§ **Selected text**
★ ★ ★ ★ ★ ★ ★

Article

Chlorogenic acid from the Japanese herbal medicine Kinginka suppresses the expression of inducible nitric oxide synthase in rat hepatocytes

HOAJ Biology 04/2012; 1(2). DOI: 10.7243/2050-0874-1-2

ABSTRACT Background:
Flos Lonicerae japonicae (FLJ; Kinginka) is the dried flowers and buds of the Japanese honeysuckle Lonicera japonica Thunberg. FLJ has been used as a Japanese Kampo medicine to treat infectious and inflammatory diseases. However, it is not clear which constituent of FLJ is responsible for its pharmacological effects.
Methods:
FLJ was extracted with methanol and fractionated by hydrophobicity. We measured the effects of each fraction on the induction of the inflammatory mediator nitric oxide (NO), which was induced by interleukin 1β in primary cultured rat hepatocytes. To estimate cytotoxicity, the activity of lactate dehydrogenase released from the hepatocytes was measured. The expression of inducible nitric oxide synthase (iNOS) was analyzed by Western blot analysis and reverse transcription-polymerase chain reaction.
Results:
The methanol extract was fractionated into hydrophobic (11.1%), butanol-soluble (16.4%), and water-soluble fractions (72.5%). These three fractions dose-dependently suppressed the induction of NO and reduced the level of iNOS protein in interleukin 1β-stimulated hepatocytes. Chlorogenic acid, a major constituent of the water-soluble fraction, significantly reduced the levels of NO production, iNOS protein, and iNOS mRNA. Chlorogenic acid also decreased the levels of mRNAs encoding cytokines and chemokines that are involved in inflammatory disease. Caffeic acid, which is formed by the hydrolysis of chlorogenic acid, markedly reduced the induction of NO, although it did not exist at a detectable level in the water-soluble fraction. In contrast, other constituents of the water-soluble fraction, such as inositol fructose, glucose, and sucrose, did not affect the induction of NO.
Conclusions:
The anti-inflammatory effects of the FLJ extract and its constituents were analyzed by measuring the induction of NO and iNOS in hepatocytes. We demonstrated that chlorogenic acid, one of the main constituents of FLJ, is involved in the anti-inflammatory effect of the FLJ extract, suggesting its therapeutic potential.

★ ★ ★ ★ ★ ★ ★

§ **Questions on the material**
1. According to the Kinginka abstract, what share of the methanol extract was the water-soluble fraction?
2. Reproduce the part of the Kinginka abstract starting at "Chlorogenic acid from" and ending at "its pharmacological effects.".
The records that follow are separate material and are unrelated to the Kinginka abstract.

★ ★ ★ ★ ★ ★ ★

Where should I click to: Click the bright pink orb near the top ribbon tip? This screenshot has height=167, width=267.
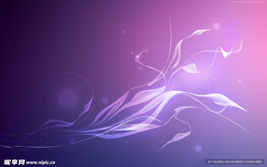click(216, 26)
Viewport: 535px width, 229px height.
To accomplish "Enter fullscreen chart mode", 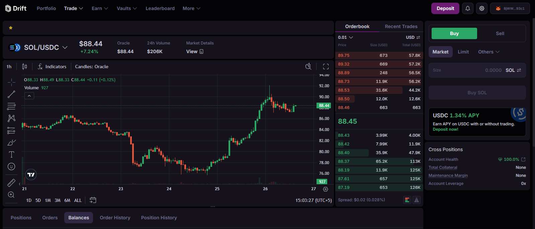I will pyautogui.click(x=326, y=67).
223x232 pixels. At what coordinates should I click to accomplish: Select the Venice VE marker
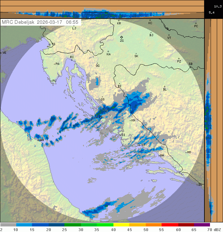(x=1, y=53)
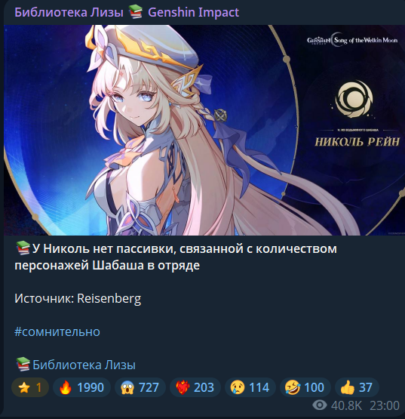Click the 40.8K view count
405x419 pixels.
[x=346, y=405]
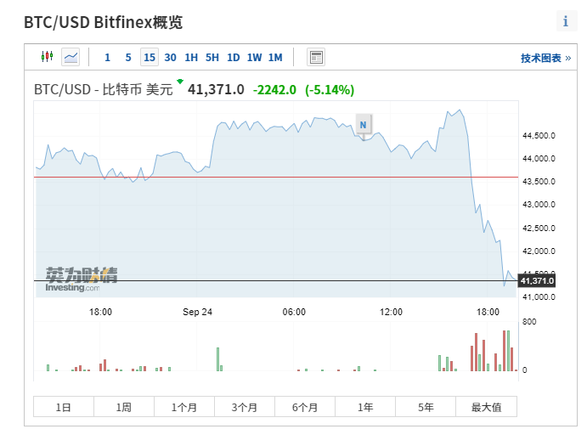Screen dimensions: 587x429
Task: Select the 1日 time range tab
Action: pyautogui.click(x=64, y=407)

★ ★ ★ ★ ★ ★ ★

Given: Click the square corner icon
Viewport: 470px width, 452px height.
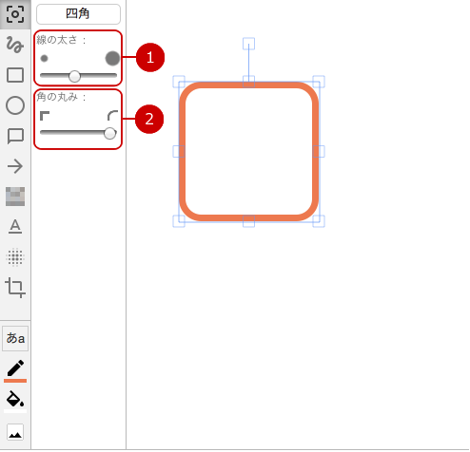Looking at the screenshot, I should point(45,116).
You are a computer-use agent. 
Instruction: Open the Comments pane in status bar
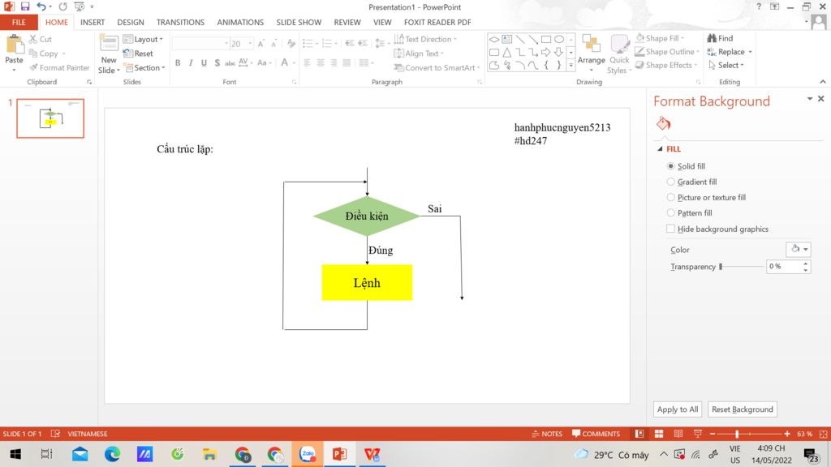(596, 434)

★ ★ ★ ★ ★ ★ ★

§ **Solutions per task**
1. 72.5%

2.
Chlorogenic acid from the Japanese herbal medicine Kinginka suppresses the expression of inducible nitric oxide synthase in rat hepatocytes

HOAJ Biology 04/2012; 1(2). DOI: 10.7243/2050-0874-1-2

ABSTRACT Background:
Flos Lonicerae japonicae (FLJ; Kinginka) is the dried flowers and buds of the Japanese honeysuckle Lonicera japonica Thunberg. FLJ has been used as a Japanese Kampo medicine to treat infectious and inflammatory diseases. However, it is not clear which constituent of FLJ is responsible for its pharmacological effects.